## Start

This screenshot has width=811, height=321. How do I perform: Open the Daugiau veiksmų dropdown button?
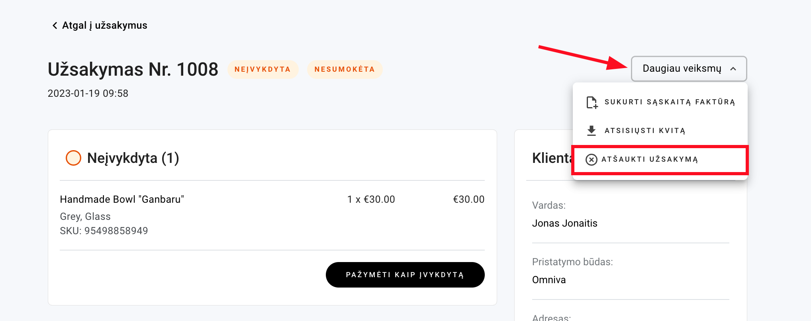[689, 69]
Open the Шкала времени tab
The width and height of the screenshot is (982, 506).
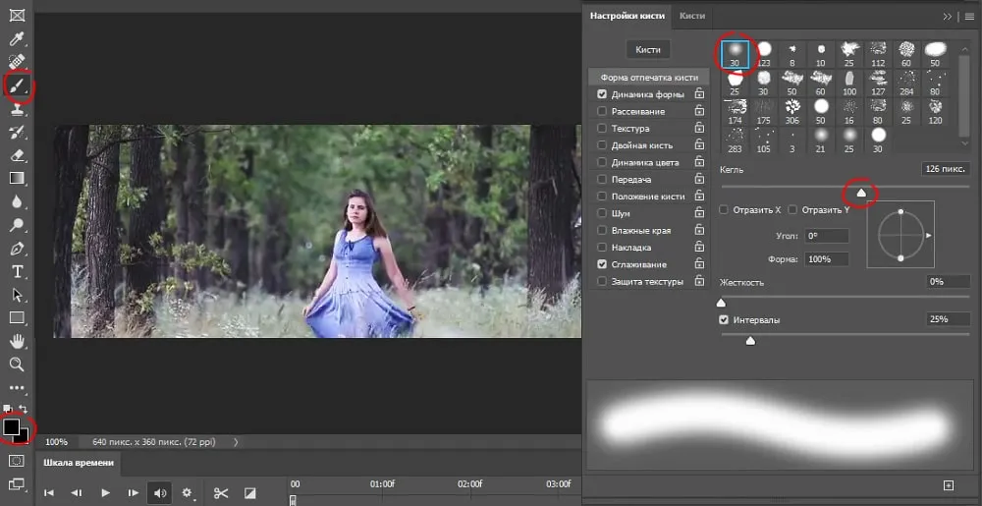coord(79,463)
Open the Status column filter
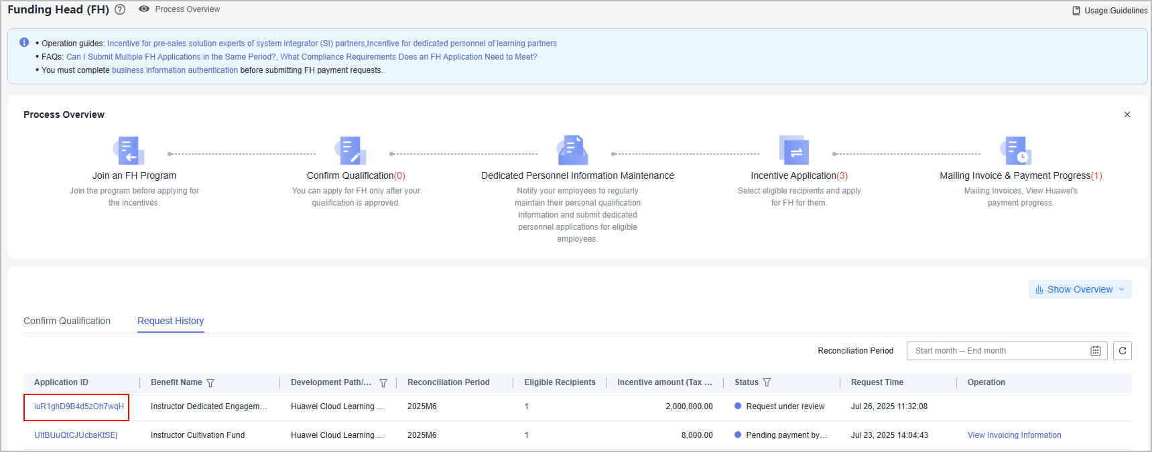 [767, 382]
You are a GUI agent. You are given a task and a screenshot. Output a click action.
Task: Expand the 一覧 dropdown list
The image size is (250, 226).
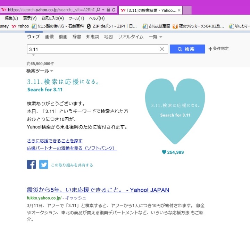[x=156, y=37]
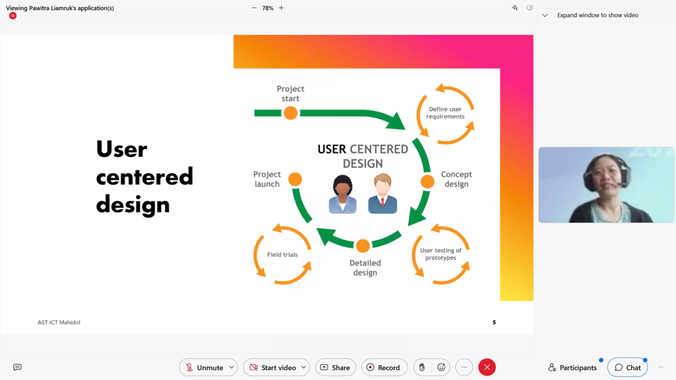This screenshot has height=380, width=676.
Task: Open video options arrow beside Start video
Action: point(304,368)
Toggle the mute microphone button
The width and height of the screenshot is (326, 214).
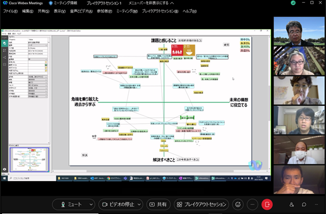(71, 205)
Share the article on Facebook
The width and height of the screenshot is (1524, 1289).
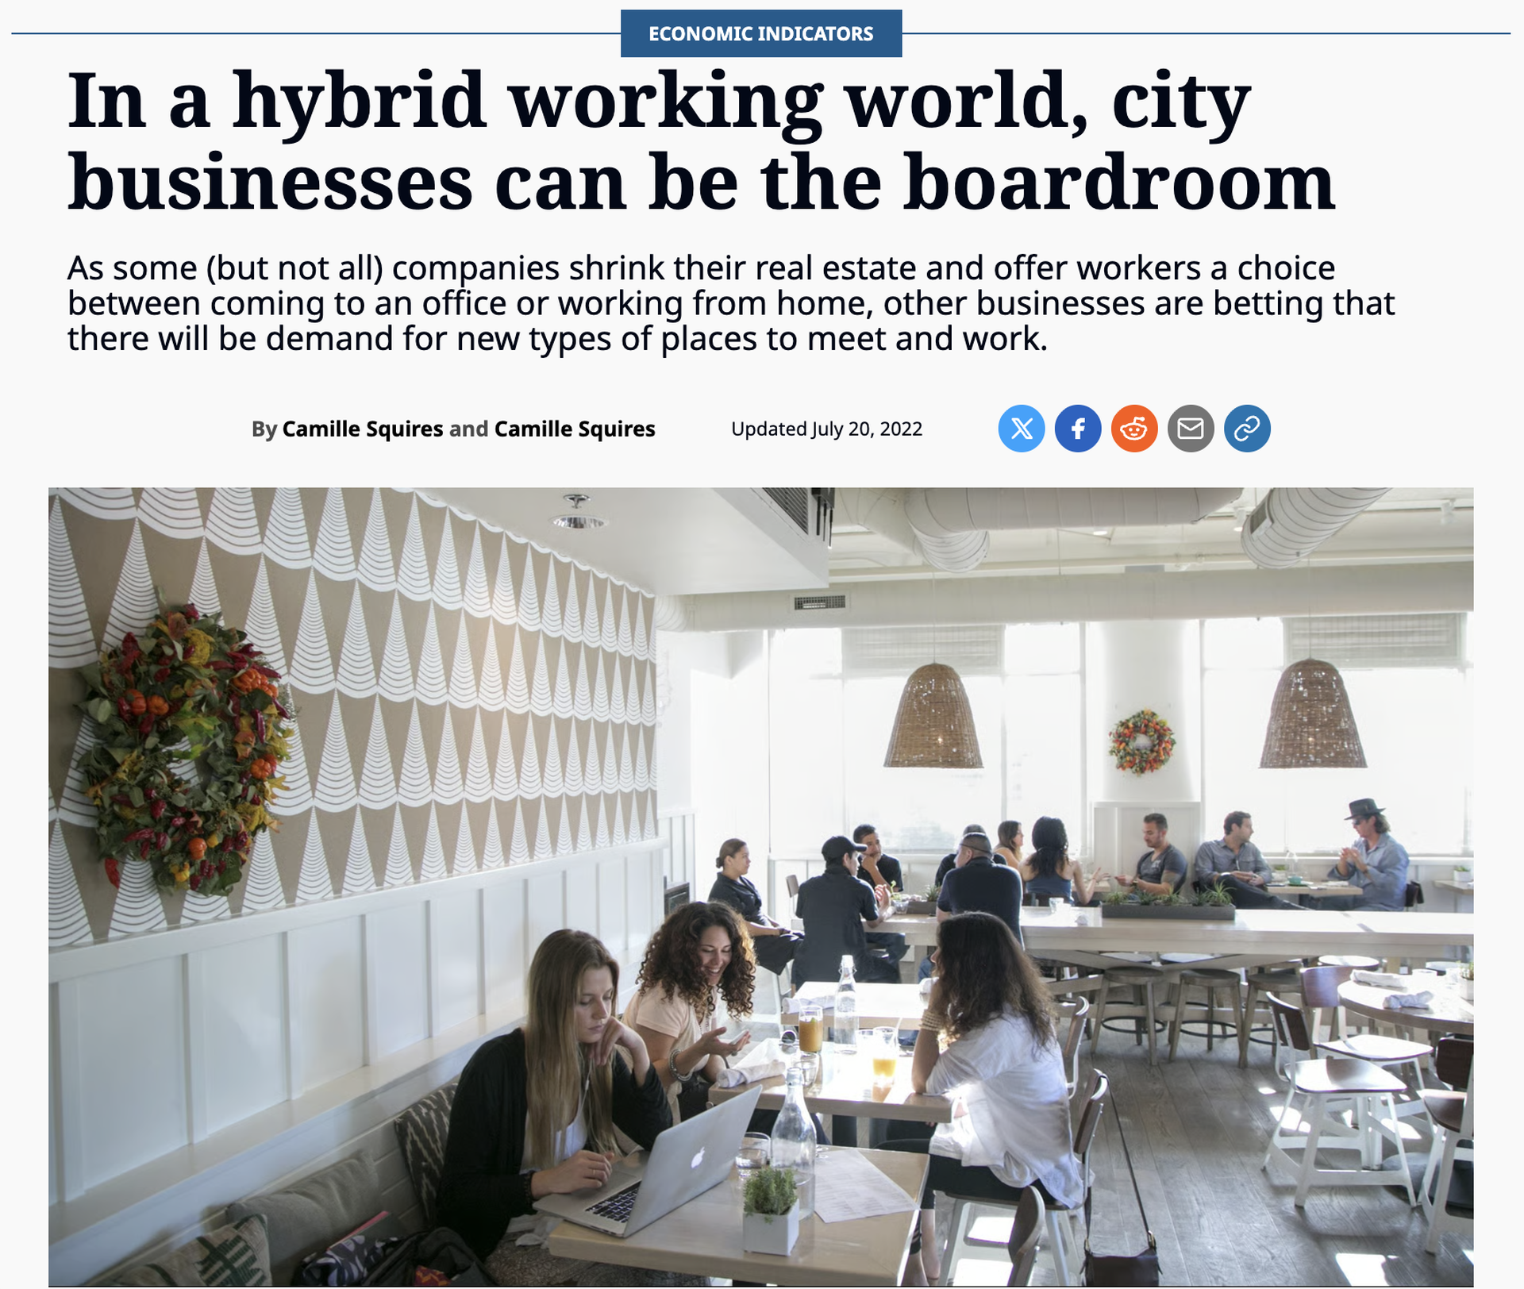[x=1078, y=429]
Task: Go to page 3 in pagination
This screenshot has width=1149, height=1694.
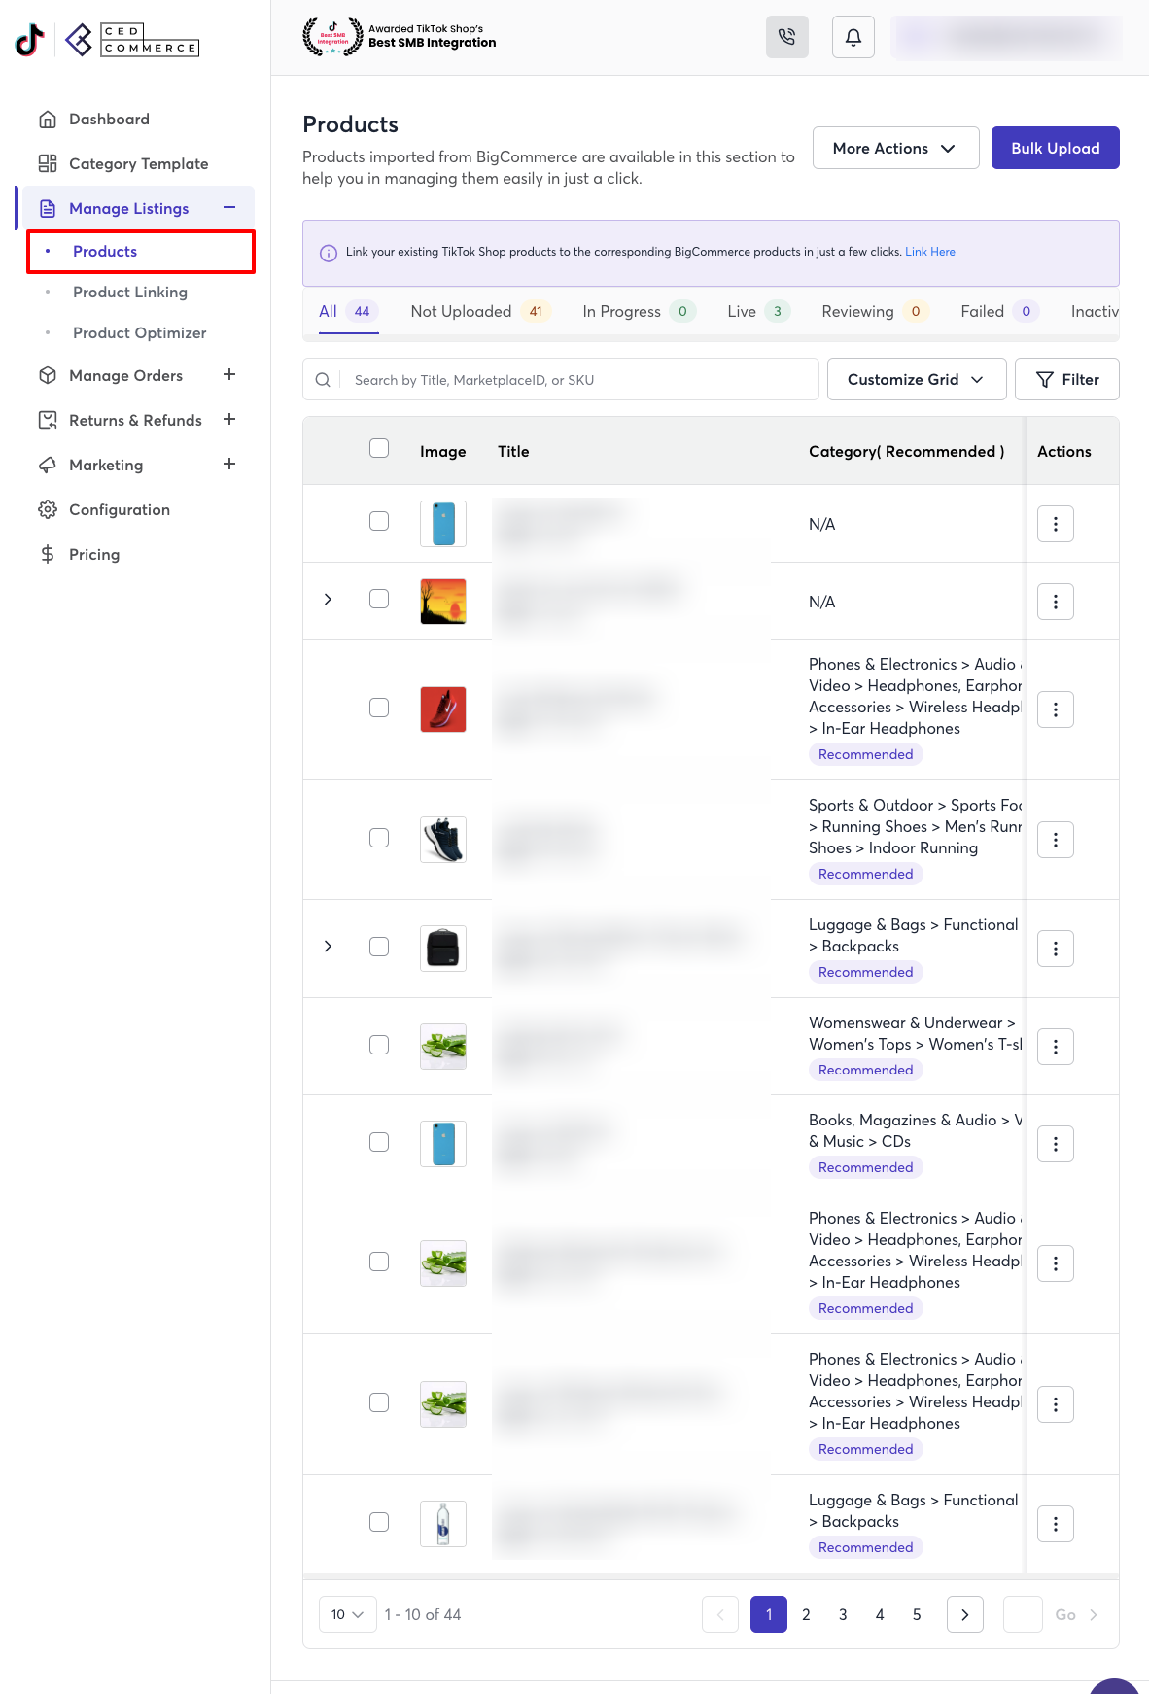Action: pos(843,1614)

## End

▶ [JOB]: Reproduce all the records above word for word, line by line, and leave the pictures out.

▶ [OUTPUT]:
This screenshot has width=811, height=321. How do I perform: Open the Daugiau veiksmų dropdown button?
[689, 69]
Open the Шкала времени tab
The width and height of the screenshot is (982, 506).
coord(79,463)
Open the Status column filter
 [767, 382]
You are a GUI agent. You are given a task and a screenshot. Output a click action.
Task: Expand the 一覧 dropdown list
The image size is (250, 226).
[x=156, y=37]
This screenshot has height=380, width=676.
Task: Open video options arrow beside Start video
Action: point(304,368)
Toggle the mute microphone button
The width and height of the screenshot is (326, 214).
(71, 205)
Share the article on Facebook
The width and height of the screenshot is (1524, 1289).
[x=1078, y=429]
Task: Go to page 3 in pagination
This screenshot has width=1149, height=1694.
Action: pos(843,1614)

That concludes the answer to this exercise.